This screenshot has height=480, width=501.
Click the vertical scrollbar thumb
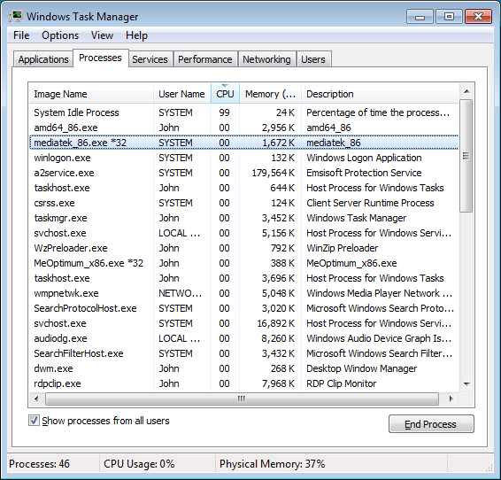click(x=466, y=156)
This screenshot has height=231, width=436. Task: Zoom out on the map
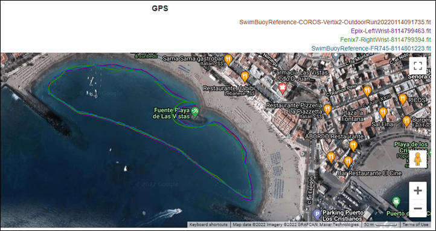[x=418, y=208]
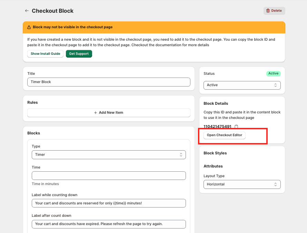The image size is (307, 233).
Task: Expand the Layout Type dropdown showing Horizontal
Action: point(242,184)
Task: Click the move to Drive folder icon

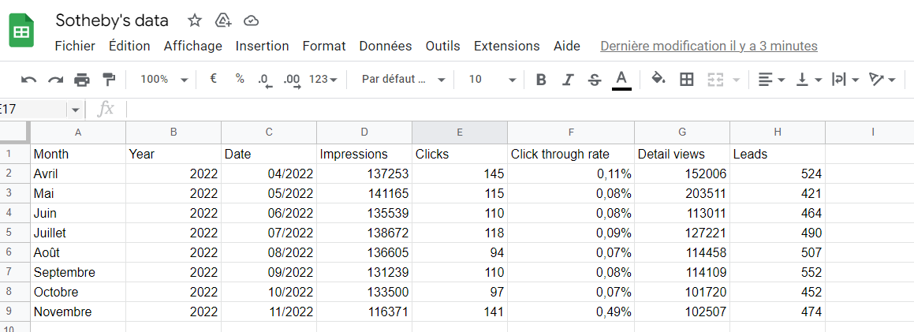Action: point(223,21)
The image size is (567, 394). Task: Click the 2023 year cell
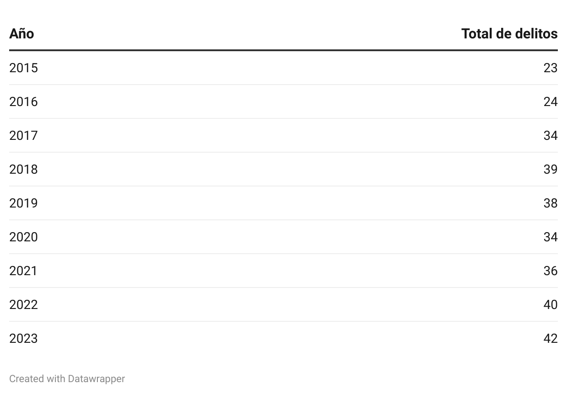[23, 339]
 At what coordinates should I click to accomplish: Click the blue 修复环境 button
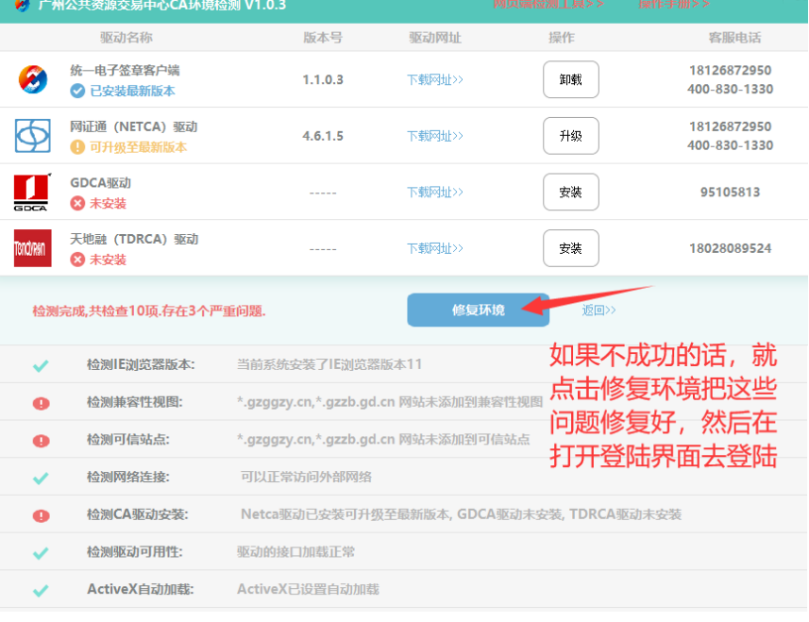click(478, 310)
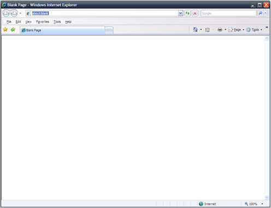Click the Refresh page icon
Screen dimensions: 271x208
click(187, 13)
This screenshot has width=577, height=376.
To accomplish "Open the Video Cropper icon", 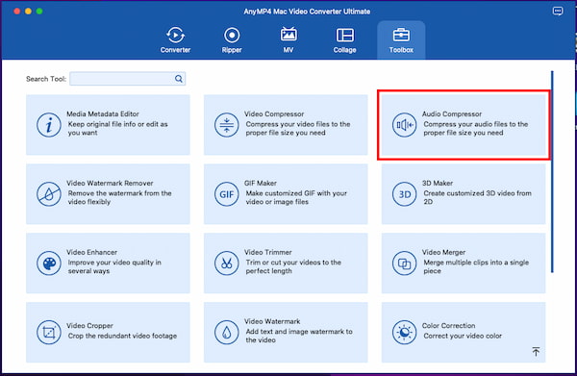I will pyautogui.click(x=49, y=332).
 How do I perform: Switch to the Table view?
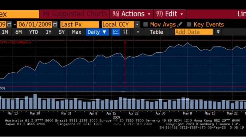tap(156, 32)
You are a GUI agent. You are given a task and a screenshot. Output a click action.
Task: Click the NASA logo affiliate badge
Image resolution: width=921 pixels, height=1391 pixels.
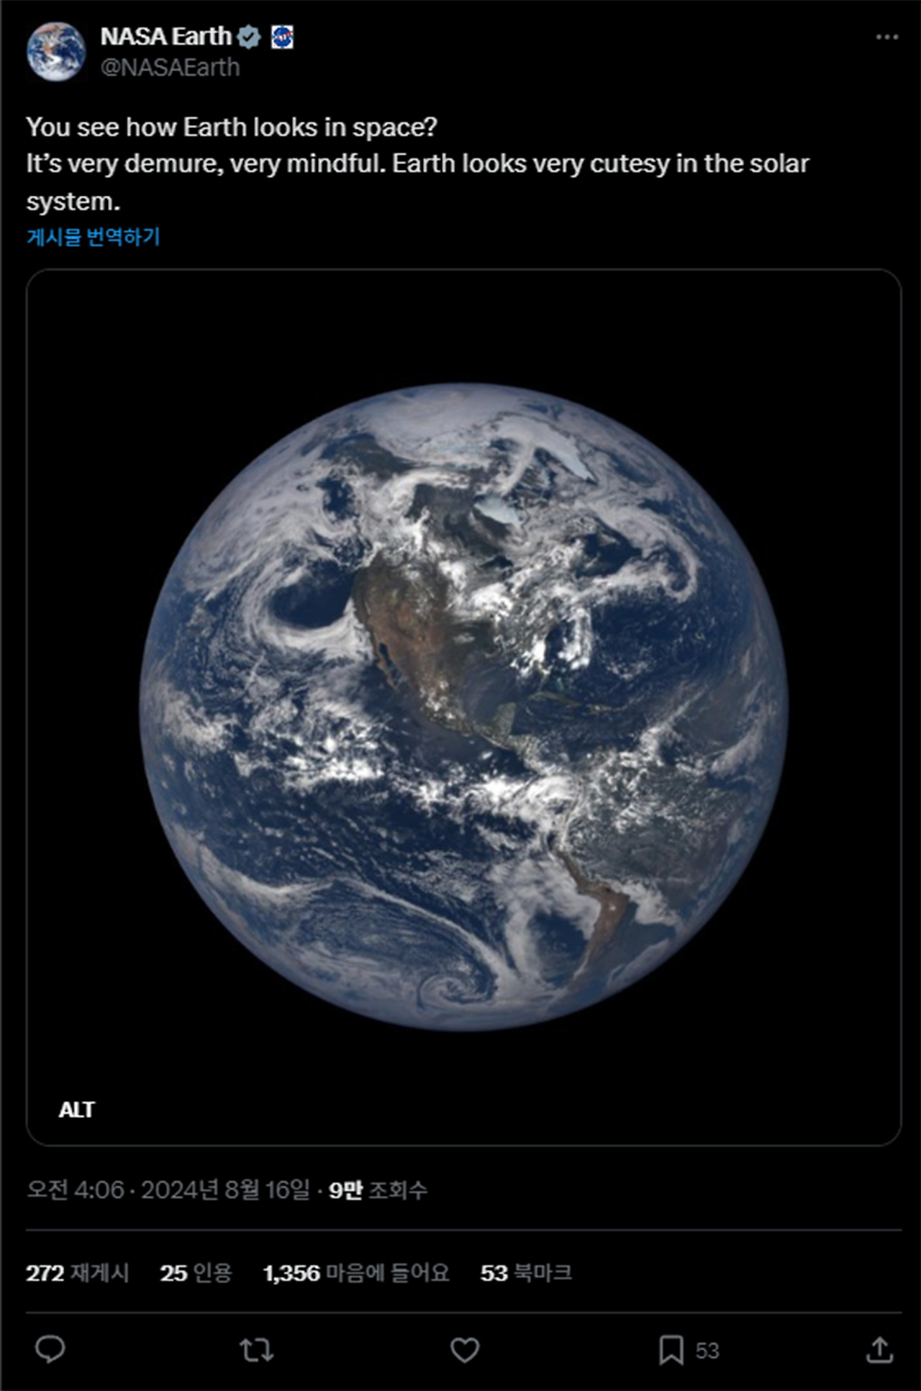[x=282, y=36]
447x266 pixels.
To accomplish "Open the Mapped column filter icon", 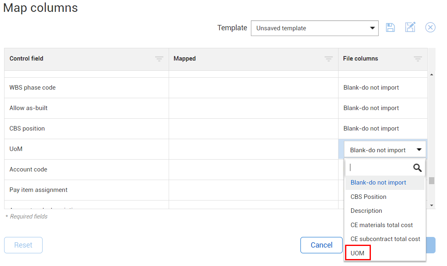I will [x=329, y=59].
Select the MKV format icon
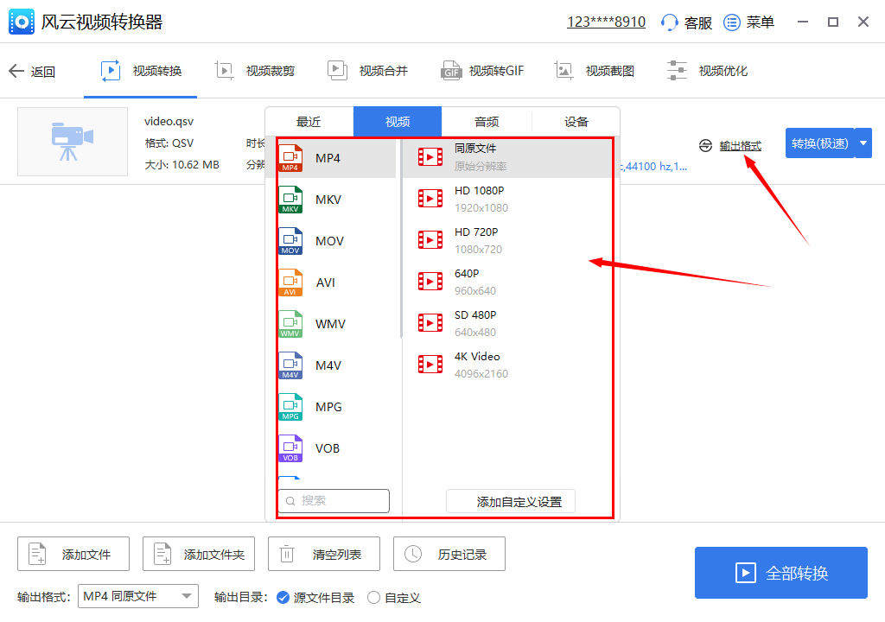Image resolution: width=885 pixels, height=622 pixels. point(291,200)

■ EXERCISE ■
Look above and copy only the lines from the one holding "At what coordinates" to the one holding "This screenshot has width=577, height=376.", both included, exactly, minus the pictures.

■ EXERCISE OUTPUT ■
 At what coordinates should I click to accomplish: Click the blue 修复环境 button
click(478, 310)
Click the Refresh page icon
Screen dimensions: 271x208
click(187, 13)
This screenshot has width=577, height=376.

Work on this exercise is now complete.